Extracted records START
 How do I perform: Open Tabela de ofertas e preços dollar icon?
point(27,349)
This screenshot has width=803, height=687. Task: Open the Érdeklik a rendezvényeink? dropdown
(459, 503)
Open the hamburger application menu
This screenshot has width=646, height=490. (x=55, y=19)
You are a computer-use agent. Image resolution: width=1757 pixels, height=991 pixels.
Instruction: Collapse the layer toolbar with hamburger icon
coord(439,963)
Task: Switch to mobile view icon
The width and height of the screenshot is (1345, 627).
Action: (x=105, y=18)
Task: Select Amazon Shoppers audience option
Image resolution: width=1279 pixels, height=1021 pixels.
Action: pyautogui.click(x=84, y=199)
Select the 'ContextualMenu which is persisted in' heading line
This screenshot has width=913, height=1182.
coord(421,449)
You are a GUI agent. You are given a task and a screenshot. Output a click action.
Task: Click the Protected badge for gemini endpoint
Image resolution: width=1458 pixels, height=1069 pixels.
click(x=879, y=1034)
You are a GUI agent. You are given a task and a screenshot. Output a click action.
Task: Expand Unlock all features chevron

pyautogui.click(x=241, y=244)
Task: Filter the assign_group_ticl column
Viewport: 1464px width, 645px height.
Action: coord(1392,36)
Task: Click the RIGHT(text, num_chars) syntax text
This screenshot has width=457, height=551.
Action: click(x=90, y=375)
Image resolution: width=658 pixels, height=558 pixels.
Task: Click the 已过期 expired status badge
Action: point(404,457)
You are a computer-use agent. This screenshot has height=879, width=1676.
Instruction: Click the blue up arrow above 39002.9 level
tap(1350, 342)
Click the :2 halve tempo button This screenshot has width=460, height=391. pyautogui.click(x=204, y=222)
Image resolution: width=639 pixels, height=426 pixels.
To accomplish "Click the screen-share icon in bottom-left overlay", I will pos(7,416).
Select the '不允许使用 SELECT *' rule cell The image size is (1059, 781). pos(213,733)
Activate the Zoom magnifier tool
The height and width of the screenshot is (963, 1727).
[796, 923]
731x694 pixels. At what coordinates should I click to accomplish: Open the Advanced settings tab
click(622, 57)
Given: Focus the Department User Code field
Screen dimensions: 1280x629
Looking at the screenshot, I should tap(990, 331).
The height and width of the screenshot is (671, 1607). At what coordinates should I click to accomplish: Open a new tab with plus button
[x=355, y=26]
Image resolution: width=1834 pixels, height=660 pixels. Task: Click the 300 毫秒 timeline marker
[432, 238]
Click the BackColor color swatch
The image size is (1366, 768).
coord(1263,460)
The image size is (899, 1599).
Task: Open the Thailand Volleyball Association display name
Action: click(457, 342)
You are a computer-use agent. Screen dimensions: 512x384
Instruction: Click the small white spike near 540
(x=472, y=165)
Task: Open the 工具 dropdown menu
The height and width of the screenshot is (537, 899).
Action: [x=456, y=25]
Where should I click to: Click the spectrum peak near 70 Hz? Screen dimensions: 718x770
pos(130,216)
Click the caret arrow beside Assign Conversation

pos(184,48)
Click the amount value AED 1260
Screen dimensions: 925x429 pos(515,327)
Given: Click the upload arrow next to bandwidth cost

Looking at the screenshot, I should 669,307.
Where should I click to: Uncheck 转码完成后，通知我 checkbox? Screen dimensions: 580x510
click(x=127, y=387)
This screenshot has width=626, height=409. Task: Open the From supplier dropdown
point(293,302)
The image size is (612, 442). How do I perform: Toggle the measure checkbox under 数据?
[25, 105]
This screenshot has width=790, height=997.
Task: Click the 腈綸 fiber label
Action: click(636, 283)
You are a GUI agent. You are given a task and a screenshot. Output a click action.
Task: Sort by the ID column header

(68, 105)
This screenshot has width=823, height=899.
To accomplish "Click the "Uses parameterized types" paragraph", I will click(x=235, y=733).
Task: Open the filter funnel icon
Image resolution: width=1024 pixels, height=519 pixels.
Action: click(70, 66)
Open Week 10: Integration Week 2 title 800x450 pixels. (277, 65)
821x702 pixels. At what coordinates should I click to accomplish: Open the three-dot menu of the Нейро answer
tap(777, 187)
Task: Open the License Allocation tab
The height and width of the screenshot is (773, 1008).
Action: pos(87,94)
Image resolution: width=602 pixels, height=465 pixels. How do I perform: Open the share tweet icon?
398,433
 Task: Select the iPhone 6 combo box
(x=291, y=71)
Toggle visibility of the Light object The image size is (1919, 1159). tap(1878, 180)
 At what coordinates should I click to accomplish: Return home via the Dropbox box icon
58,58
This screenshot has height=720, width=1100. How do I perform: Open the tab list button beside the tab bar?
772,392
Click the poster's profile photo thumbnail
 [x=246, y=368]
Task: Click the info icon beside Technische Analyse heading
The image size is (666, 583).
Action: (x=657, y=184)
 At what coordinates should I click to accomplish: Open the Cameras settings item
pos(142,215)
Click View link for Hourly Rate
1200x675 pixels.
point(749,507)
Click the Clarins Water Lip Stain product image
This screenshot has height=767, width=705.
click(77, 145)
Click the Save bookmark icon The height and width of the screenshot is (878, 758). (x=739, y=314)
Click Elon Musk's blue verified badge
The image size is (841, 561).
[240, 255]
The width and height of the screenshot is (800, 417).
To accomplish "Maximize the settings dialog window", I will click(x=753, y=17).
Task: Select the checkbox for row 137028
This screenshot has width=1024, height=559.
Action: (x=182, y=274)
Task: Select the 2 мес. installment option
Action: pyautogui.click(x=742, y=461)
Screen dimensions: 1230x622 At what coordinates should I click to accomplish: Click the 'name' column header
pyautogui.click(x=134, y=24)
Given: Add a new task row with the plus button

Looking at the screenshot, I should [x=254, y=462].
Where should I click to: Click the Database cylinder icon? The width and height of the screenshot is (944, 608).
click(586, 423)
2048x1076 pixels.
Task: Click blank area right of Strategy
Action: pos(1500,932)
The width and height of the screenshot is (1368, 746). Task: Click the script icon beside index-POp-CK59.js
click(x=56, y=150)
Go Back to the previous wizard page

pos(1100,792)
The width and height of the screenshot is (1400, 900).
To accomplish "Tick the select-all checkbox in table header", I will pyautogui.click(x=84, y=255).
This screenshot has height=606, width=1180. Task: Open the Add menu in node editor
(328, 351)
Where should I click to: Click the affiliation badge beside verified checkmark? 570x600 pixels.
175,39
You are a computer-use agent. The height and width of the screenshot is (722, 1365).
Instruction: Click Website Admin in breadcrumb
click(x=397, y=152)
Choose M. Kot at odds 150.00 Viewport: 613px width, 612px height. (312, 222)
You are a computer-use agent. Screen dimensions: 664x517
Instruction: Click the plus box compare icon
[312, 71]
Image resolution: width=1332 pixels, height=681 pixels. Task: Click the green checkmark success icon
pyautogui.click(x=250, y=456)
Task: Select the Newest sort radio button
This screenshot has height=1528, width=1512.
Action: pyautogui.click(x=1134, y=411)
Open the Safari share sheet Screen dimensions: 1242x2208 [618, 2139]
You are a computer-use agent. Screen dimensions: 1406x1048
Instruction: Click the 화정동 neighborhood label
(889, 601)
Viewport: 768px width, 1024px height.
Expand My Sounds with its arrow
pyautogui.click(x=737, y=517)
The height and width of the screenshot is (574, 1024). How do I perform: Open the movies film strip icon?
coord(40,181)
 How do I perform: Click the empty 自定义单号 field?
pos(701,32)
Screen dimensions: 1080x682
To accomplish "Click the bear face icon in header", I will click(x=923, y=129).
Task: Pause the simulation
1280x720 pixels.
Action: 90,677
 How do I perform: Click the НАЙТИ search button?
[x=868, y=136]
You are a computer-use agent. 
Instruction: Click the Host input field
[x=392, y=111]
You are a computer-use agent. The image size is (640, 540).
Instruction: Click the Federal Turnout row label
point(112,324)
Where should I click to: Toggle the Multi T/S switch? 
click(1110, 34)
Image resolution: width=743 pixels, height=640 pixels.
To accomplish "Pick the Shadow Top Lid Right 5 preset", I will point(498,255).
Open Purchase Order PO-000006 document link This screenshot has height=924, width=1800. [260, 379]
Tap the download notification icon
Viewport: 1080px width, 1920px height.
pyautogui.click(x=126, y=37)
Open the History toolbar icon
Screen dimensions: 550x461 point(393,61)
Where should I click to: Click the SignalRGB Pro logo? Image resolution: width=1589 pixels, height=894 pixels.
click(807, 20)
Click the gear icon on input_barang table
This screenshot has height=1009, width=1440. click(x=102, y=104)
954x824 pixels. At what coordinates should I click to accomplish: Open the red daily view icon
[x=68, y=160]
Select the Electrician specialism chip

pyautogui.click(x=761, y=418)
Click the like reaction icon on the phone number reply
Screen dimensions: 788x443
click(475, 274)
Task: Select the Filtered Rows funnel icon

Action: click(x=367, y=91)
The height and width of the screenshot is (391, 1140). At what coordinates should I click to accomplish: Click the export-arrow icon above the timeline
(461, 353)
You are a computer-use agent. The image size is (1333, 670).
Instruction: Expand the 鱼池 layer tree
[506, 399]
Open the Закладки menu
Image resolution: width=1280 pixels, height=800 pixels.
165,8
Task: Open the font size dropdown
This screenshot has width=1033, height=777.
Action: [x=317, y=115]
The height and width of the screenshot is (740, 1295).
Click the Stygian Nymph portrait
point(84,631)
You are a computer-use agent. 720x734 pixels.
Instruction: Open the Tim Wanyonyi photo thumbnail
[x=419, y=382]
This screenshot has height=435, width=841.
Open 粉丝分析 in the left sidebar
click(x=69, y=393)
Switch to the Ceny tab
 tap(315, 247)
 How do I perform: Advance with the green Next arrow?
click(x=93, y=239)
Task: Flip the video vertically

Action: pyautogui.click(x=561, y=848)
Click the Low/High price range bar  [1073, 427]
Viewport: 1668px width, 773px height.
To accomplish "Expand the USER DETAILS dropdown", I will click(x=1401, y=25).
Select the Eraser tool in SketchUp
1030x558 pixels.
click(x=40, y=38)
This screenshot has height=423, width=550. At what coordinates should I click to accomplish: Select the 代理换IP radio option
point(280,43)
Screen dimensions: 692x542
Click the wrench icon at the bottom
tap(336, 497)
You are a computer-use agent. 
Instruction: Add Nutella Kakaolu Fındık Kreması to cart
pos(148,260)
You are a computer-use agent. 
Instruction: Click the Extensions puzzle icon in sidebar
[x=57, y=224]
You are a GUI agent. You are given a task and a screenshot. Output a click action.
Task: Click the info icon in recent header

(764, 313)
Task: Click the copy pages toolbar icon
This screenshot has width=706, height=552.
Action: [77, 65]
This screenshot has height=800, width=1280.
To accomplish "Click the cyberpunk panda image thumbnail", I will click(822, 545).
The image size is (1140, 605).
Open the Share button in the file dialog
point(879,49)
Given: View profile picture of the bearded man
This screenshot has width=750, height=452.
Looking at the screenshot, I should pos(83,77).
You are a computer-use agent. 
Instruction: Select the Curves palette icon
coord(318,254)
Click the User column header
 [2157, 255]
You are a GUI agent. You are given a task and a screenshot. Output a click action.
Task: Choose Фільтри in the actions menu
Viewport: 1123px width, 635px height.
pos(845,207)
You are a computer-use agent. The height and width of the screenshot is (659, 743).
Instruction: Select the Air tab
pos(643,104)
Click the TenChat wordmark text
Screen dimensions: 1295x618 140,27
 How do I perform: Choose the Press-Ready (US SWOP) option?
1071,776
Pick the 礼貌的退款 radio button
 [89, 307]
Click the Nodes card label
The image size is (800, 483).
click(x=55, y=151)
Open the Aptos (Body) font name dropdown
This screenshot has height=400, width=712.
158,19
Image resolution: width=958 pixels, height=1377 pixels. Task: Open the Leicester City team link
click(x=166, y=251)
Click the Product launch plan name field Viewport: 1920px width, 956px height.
Extracted records END
**Work instructions:**
Start with the line above that contains "Click the like" and end with the line that contains "The height and width of the screenshot is (740, 1295).". Write out those lines exactly, and only those.

**Solution below:**
Click the like reaction icon on the phone number reply
Screen dimensions: 788x443
click(475, 274)
Task: Select the Filtered Rows funnel icon

Action: click(x=367, y=91)
The height and width of the screenshot is (391, 1140). At what coordinates should I click to accomplish: Click the export-arrow icon above the timeline
(461, 353)
You are a computer-use agent. The image size is (1333, 670).
Instruction: Expand the 鱼池 layer tree
[506, 399]
Open the Закладки menu
Image resolution: width=1280 pixels, height=800 pixels.
165,8
Task: Open the font size dropdown
This screenshot has width=1033, height=777.
Action: [x=317, y=115]
The height and width of the screenshot is (740, 1295).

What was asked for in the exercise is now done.